È evidente comunque che nella storiaccia della casa di Montecarlo quello che conta è chi fosse (passato, perché come abbiamo visto è facile cambiarlo) il «beneficial owner» delle società off-shore che hanno acquistato la casa, non rilevando chi fosse la testa di legno e meno che mai chi lo sia adesso, tanto più che l’avvocato che è saltato fuori dicendo che le società sono di un suo cliente, parla appunto di azioni al portatore, che pertanto sono di chi le ha in mano, come il due di picche. Chi fosse il vero titolare lo dice chiaramente l’unica autorità che lo può affermare, vale a dire il governo del Paese in cui la società è stata costituita. Il ministro di Saint Lucia non è affatto ambiguo nella sua lettera e nemmeno dice, come grossolanamente travisano D’Avanzo su Repubblica e i finiani, che in quel documento si indichi genericamente Tulliani come affittuario. Nella lettera il ministro afferma esplicitamente che il cognato di Fini è il «beneficial owner», quindi il reale proprietario, usando la terminologia precisa di chi con quelle scatole nere ci traffica abitualmente. Fini ha scandito nel suo videomessaggio di ieri che se dovesse essere dimostrato che la società era di Tulliani si dimetterebbe. Tanto dovrebbe bastare: c’è una società di Saint Lucia e c’è la massima autorità del Paese che ne conferma la titolarità effettiva. Che si vuole di più? Il resto è negare l’evidenza o depistare. Di certo non basterà tirar fuori un’eventuale testa di legno con azioni al portatore o velocemente intestate alla bisogna per confutare la cosa.

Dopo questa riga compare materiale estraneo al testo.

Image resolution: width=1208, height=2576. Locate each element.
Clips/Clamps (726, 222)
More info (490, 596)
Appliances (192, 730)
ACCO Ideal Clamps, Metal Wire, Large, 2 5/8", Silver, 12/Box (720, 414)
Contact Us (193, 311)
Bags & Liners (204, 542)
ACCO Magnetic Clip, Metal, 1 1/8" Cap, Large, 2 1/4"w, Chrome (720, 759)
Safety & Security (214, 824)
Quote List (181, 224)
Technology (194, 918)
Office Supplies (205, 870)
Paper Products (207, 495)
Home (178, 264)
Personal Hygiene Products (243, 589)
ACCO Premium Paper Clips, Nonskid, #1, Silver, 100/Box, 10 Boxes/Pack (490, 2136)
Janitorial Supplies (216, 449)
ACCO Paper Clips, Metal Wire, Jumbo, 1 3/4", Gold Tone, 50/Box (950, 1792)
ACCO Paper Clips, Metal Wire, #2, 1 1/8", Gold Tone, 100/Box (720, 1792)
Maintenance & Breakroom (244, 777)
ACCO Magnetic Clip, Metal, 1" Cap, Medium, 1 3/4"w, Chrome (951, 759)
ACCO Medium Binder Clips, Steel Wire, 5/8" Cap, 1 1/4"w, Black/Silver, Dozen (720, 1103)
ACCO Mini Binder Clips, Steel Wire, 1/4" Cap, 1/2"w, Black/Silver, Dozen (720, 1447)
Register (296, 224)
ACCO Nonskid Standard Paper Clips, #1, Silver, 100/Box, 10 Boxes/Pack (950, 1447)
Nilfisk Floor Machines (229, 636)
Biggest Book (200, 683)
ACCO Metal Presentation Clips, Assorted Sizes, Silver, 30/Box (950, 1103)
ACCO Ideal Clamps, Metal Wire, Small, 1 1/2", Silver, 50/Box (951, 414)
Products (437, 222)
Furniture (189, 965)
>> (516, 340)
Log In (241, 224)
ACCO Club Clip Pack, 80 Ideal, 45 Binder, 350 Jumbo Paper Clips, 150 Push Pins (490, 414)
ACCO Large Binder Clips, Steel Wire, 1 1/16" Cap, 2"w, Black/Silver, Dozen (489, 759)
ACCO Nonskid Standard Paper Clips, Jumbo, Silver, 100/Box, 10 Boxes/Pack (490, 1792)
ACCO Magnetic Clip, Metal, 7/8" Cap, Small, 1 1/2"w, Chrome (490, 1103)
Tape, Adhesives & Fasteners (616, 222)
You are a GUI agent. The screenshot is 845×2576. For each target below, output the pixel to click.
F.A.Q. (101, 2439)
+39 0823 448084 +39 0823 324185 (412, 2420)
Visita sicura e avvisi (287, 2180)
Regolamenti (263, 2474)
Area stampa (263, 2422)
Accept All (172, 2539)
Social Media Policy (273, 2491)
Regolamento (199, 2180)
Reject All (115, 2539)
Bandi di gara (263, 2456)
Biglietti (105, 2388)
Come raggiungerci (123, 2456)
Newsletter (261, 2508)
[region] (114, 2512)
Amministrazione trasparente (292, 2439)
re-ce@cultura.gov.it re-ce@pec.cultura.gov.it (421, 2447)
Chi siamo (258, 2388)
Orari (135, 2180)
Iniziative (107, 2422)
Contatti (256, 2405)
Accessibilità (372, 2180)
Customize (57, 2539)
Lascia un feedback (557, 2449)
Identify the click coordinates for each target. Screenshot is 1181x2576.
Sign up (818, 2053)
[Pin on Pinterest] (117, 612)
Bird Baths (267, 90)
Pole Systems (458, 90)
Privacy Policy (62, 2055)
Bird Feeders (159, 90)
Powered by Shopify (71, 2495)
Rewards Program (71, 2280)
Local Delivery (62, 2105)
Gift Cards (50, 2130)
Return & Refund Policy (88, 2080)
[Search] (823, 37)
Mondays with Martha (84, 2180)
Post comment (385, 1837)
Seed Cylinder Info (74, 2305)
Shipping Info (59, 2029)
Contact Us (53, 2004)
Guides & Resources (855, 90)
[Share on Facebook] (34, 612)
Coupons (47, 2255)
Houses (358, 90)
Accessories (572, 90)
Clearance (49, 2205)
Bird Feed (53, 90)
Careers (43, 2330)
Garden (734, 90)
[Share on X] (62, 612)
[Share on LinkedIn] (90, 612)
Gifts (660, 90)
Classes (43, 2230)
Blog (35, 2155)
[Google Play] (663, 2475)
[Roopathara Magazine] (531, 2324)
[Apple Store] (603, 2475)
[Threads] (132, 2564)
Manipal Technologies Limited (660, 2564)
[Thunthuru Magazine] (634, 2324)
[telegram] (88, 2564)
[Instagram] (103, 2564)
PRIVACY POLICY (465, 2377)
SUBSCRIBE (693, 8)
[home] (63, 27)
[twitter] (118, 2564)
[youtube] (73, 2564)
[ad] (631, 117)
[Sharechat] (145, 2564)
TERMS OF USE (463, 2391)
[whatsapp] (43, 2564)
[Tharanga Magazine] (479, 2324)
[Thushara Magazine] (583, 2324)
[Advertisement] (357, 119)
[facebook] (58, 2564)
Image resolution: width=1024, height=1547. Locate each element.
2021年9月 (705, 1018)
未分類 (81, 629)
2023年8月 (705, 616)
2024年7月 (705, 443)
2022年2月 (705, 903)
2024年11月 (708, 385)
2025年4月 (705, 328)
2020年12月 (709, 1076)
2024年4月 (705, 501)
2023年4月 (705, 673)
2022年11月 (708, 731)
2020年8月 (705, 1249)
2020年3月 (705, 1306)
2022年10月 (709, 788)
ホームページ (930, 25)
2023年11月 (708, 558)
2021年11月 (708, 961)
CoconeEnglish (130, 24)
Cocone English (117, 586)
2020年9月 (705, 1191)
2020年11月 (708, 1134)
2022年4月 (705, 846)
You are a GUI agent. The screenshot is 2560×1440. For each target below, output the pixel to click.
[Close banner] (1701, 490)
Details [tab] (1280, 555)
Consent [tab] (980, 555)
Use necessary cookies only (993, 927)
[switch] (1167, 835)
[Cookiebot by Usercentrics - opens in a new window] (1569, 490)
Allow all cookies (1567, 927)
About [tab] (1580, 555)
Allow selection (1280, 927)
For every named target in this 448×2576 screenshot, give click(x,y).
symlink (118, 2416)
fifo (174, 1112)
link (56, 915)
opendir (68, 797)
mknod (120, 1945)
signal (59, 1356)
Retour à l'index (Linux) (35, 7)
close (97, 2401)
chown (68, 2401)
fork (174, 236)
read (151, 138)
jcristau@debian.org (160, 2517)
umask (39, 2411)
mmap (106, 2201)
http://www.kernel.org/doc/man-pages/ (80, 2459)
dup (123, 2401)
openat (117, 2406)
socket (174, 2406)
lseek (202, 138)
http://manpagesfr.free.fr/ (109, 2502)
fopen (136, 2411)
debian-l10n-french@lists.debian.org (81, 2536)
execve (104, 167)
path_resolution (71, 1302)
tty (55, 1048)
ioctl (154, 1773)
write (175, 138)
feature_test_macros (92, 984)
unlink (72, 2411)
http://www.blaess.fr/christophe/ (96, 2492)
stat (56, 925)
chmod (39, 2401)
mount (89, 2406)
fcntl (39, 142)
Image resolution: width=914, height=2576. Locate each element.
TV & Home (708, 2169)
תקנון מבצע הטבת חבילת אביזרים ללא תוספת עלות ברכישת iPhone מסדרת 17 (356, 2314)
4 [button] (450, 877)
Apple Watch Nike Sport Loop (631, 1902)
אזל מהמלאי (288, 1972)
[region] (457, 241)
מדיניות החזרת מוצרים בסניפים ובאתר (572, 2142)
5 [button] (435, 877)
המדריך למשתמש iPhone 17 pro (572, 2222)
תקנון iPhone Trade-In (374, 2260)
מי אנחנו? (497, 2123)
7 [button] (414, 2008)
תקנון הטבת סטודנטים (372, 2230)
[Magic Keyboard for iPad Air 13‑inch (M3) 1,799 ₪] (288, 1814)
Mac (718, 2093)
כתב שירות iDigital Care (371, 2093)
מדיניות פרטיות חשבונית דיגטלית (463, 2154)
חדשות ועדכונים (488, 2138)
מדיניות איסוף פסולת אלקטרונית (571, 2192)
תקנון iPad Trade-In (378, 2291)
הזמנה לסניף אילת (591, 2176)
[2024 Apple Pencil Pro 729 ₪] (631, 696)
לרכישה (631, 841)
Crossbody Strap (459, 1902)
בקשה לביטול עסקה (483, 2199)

Poi, se vogliamo dire che in quell’isola sono tutti farabutti e quindi non c’è da fidarsi possiamo anche farlo, ma allora chi l’ha fatto fare a Fini o a chi per lui di vendere un bene sociale a dei disonesti? Se non ci si fida del governo come ci si può fidare di qualsiasi altro documento societario proveniente da Santa Lucia? La soluzione, al di là dei tecnicismi, dovrebbe essere molto semplice: se Tizio è il presidente del circolo della pesca e svende per due soldi il laghetto sociale ad una società caraibica e, dopo due giorni, si vede un suo parente che lo recinta, non ci dovrebbe essere bisogno di rogatorie internazionali né di «aspettare la magistratura» (vale a dire il giorno del mai), per sapere come è andata veramente.